- _Available data_
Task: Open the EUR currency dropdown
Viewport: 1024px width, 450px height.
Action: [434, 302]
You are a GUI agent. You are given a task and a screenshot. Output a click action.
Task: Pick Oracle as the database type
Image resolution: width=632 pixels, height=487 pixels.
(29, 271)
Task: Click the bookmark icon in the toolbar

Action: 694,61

* * *

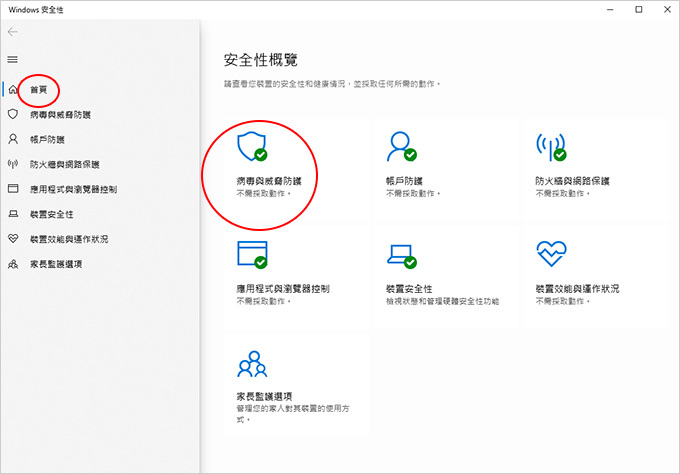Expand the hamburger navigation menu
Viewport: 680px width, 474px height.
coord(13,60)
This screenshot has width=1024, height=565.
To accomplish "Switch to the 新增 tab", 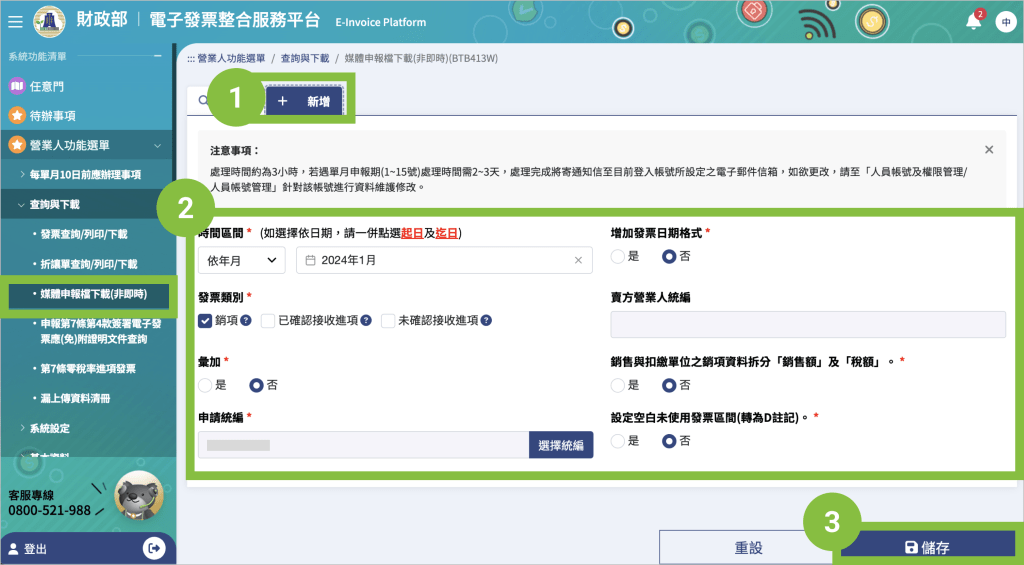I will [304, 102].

==

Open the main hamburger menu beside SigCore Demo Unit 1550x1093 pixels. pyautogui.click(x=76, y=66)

- _To do_
The lines above that hold "Open" are the result; show every one of them.

- _Answer section_
Task: Open the EUR currency dropdown
Open the main hamburger menu beside SigCore Demo Unit 1550x1093 pixels. pyautogui.click(x=76, y=66)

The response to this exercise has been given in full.